We are using the @inline directive on every function that we create, since in this example we want to force the compiler to do as much work as possible. (The user must avoid creating too large matrcies with the Mat type, or there will be trouble.) It is worth pointing out that Julia will go to extreme lengths to honor the @inline directive, as long as all type signatures are concrete. This can be used to "unroll loops" by doing tail recursion on Tuples. For example with the following following function to compute the inner product of two tuples, Julia will generate explicit code for each tuple length that is encountered.

using Base: tail
@inline function inner(A::Tuple{Any}, B::Tuple{Any})
    first(A)*first(B)
end
@inline function inner(A::Tuple{Any,Vararg{Any}}, B::Tuple{Any,Vararg{Any}})
    muladd(first(A), first(B), inner(tail(A), tail(B)))
end

With this function in place, the actual matrix multiplicaion is done in just one line:

@inline function Base.:*(A::Mat, B::AbstractMatrix)
    Mat(Tuple(inner(A.data, Tuple(@inbounds(B[k,j]) for k in axes(A,2))) for j in static(axes(B,2))))
end

Again, we are using generators over static ranges to create Tuples in a way that is similar to what we'd get if we wrote a @generated function. (We are leaving out some the size checks here for brevity, but those would otherwise get optimized out by the compiler in the below benchmarks.)

julia> using BenchmarkTools, StaticArrays

julia> s = Ref(rand(SMatrix{3,3}))

julia> m = Ref(Mat(rand(3,3)))

julia> @btime $(s)[] * $(s)[];
  7.785 ns (0 allocations: 0 bytes)

julia> @btime $(m)[] * $(m)[];
  3.364 ns (0 allocations: 0 bytes)

This comparison is a bit unfair, because SMatrix and Mat have different memory layouts.

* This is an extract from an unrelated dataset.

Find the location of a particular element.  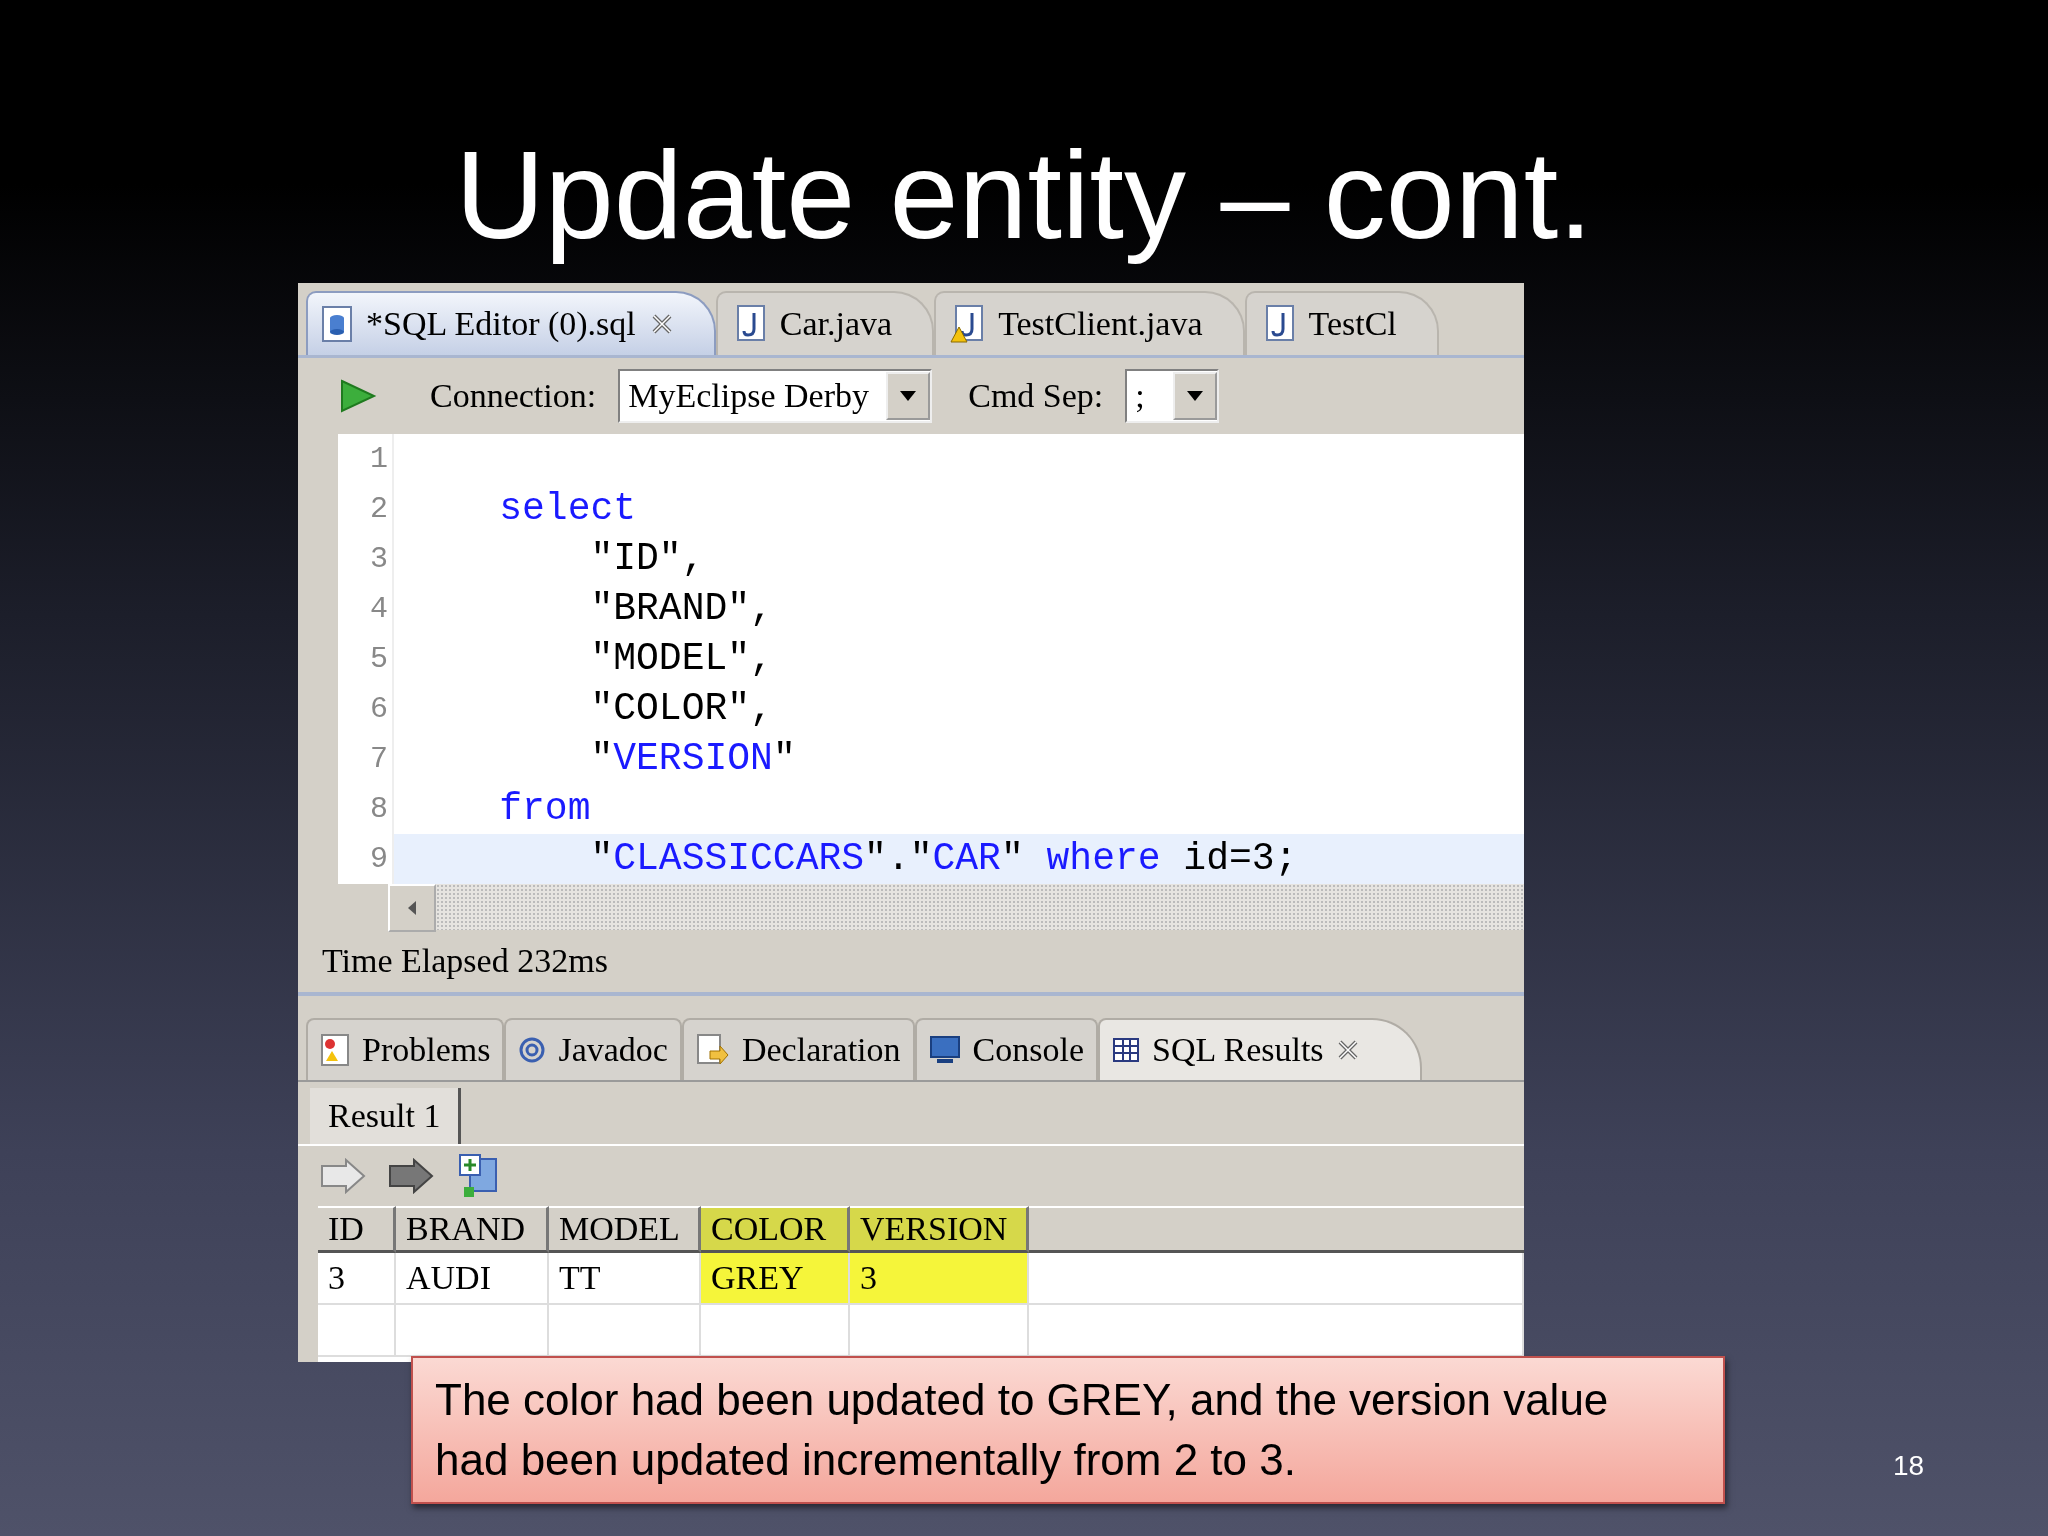

view-tab: Javadoc is located at coordinates (593, 1049).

In a Mat, there is padding so that each length-3 column vector is stored in 4 bytes for aligned loading into registeres. In order to make an appples-to-apples comparison, we should start and end with an SMatrix.

julia> @inline mul_as_Mat(A, B) = SMatrix{size(A,1), size(B,2)}(Mat(A) * Mat(B));

julia> @btime mul_as_Mat($(s)[], $(s)[]);
  3.366 ns (0 allocations: 0 bytes)

The Julia and LLVM compilers are doing an amazing job here, optimzing the constructors for Mat and SMatrix, both of which are written to accept an AbstractArray. We could start from any other matrix type, as long as the compiler is able to figure out the size statically. For example, let's try a view where the length of each axis is static.

julia> v = view(rand(7,11), range(5, length=static(3)), range(9, length=static(3)));

julia> @btime mul_as_Mat($v, $v);
9.628 ns (0 allocations: 0 bytes)

This is a bit slower (probably because loading data from a view involves calculating offsets based on the stride of the underlying matrix) but still this is an impressive result given that we did not write any spacialized code for views.

Footnote: Our example uses the same type of vectorization regardless of the matrix sizes, which is of course not optimal. (A 1x4 matrix is far better represented as one length-4 vector than 4 length-1 vectors, for example.) A more advanced * function would use a cost model to select the vectorization that works best for the sizes involved, like LoopVectorization does.